Photo: Christiane Hübner

Longyearbyen

The University Centre in Svalbard offers access to lab facilities, logistics and safety training in Longyearbyen. Safety training is also offered to projects that are planning to travel onwards to other parts of Svalbard. 

For more information see https://www.unis.no/ and https://www.unis.no/resources/arctic-safety-centre/

SIOS have two quadrotor drones (Inspire 1 and Inspire 2) stationed in Longyearbyen that can be used with thermal camera, RGB camera or NDVI camera. The drones are operated by UNIS and Norut and are part of SIOS-InfraNor. The drones can be flown up to 4 km away as long there is good direct line of sight, but this distance may have to be reduced according to environmental and radio noise conditions. Systems are field deployable with waterproof cases and can be transpoted by snowmobiles or small boats. Direct products are geotagged images or video. Derived products could be DEM, DSM, orthomaps, NDVI images or thermal maps. Cost per operation is pilot salaries, field travel cost, and operation planning clearance cost (NOTAM issuing, safety approval, airspace coordination), typically 8-10 KNOK for a full day of operation. If orthomaps or high accuracy geolocation is needed, use of Survey GPS and GCPs will be needed.

The Norwegian Polar Institute also offers logistical services from its office in Longyearbyen.
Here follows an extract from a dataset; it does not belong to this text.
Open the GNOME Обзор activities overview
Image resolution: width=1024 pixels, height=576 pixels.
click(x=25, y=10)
For more details see http://www.npolar.no/en/services/logistics/index.html


Photo: Christiane Hübner

The Grand Challenge Initiative - Cusp 

SIOS is offering a unique opportunity to be part of the GCI-Cusp team in 2019. The GCI-Cusp programme uses ground based instruments, modeling, sounding rocket investigations, and satellite based instruments to determine the multi-scale physics of heating and precipitation in the ionosphere specific to the geomagnetic cusp region. One of the GCI-Cusp rockets is part of SIOS-InfraNor. You can read more details about the programme here

GCI-Cusp offers the following collaboration opportunities:

There is no room for more instruments onboard the rockets. However, the GCI-Cusp rocket team invites new members to join and contribute. The 2018 SIOS infrastructure access call supports initiatives to team in with:

i)    Observations: To support the rocket launches with ground based observations (all-sky auroral cameras, Fabry-Perrot interferometers, EISCAT Svalbard Radar, GNSS scintillation receivers, etc.). Bring in your own instrument or take part in operating existing instruments. This is needed both for deciding the time of launch, and to frame the geophysical context of the detailed rocket observations.
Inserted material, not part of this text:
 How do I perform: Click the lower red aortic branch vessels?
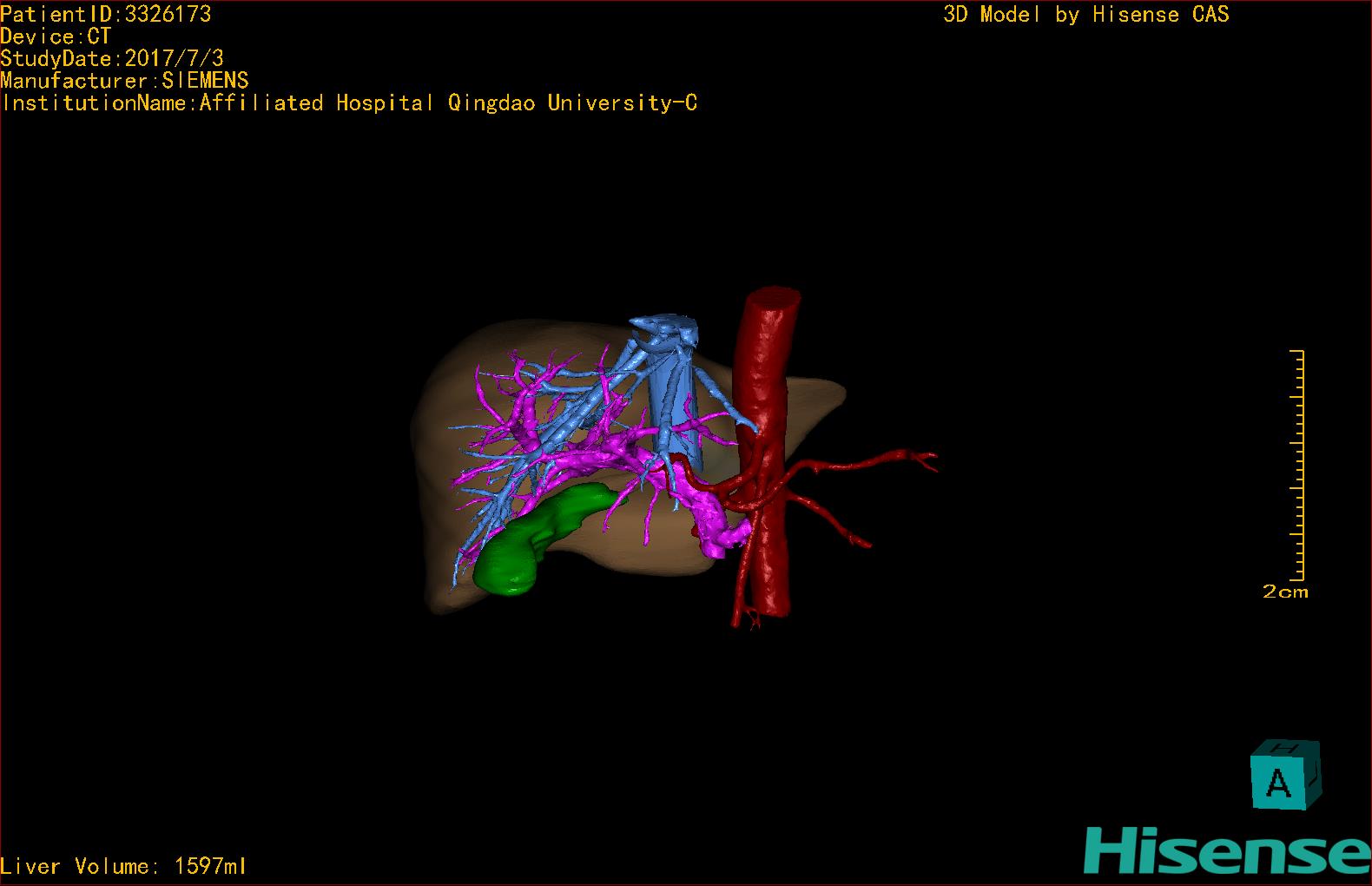(x=747, y=599)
ii)    Intellectual capacity:  Become part of the rocket science team; either be placed in Longyearbyen or in Ny-Ålesund.  Task may be to prepare data products aiding to rocket PI to decide the optimal time for launch, and thus be well prepared to take active part in the data analysis and the research to follow.   It is agreed that the GCI-Cusp data will be publically available through the SIOS data center.